▶ EXERCISE PASSAGE:

Few careers are as potentially-rewarding or as frustrating as that of the guidance counselor.
The guidance counselor’s job is to help guide and structure the student’s educational and vocational directions, as they pan through an unstable and confusing time in their lives.
It can be frustrating because the guidance counselor has limited power to compel students follow advice given to them.
Today’s youth are living in exciting times in an increasingly diverse and mobile society, with new technologies and expanding opportunities. To help ensure they are prepared to become the next generation of good parents, workers, leaders and citizens, every student needs support, guidance, and opportunities during adolescence — a time of rapid growth and change.
Adolescents face unique and diverse challenges, both personally and developmentally that impact academic achievement.
A guidance counselor must have the capabilities of being caring, patient, and open-minded, and to believe that everyone can change.
One of her main goals is to help students understand themselves so they can develop into adults capable of living productive and fulfilling lives, and provide valuable information that could help in struggles with life choices.
She can counsel students individually or sometimes in small groups. A guidance counselor’s job can range from leading classroom discussions, to administering placement tests. She also meets with parents, teachers, and school staff to discuss important issues.

▶ INSTRUCTIONS:
A – According to the passage on guidance counselors, what capabilities must a guidance counselor have?
B – Write the next few sentences of the passage on guidance counselors, picking up after its final sentence.
The material that comes after this text is not needed for the work here.

▶ EXERCISE DATA:

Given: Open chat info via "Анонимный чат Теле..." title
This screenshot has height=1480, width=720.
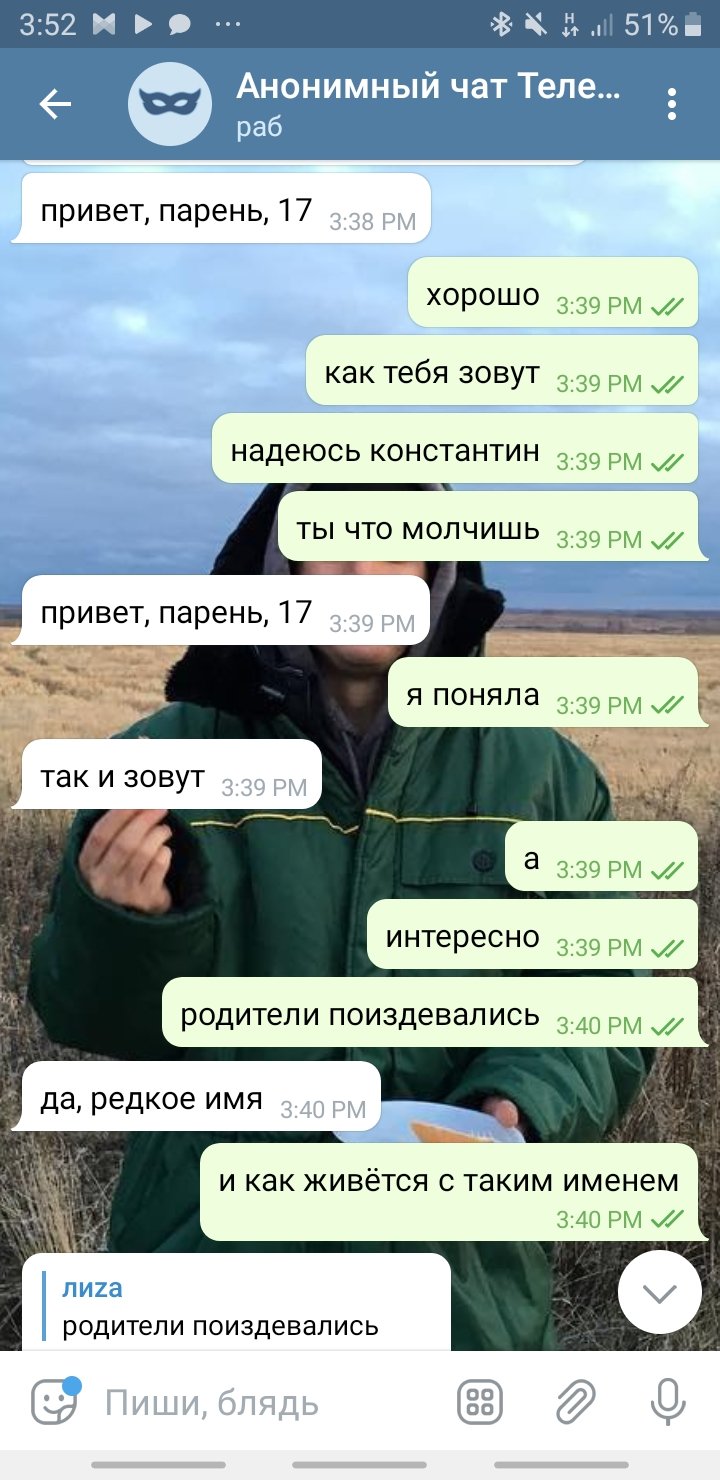Looking at the screenshot, I should (x=428, y=88).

▶ TASK RESPONSES:
A – A guidance counselor must be caring, patient, and open-minded, and must believe that everyone can change.

B –
Guidance counselling is, therefore, important because it helps us keep in tune with trends and developments in our own field, and in the choices we make.
It provides stimulation and job satisfaction, and helps to keep us on our toes to make sure we do not become biased and thus, more likely to make mistakes.
Students should not view guidance counselors as an additional burden, but rather school staff to be welcomed who could provide direction to effectively dealing with, and easing burdens.
Counselors who counsel are not like surgeons whose degree of skill can be seen by other surgeons in the operating room; nor like lawyers who can watch one another in the courtroom; nor like teachers who can be evaluated by their students in the classroom.
Counselors work in private, committed to confidentially, and seldom observed by their peers.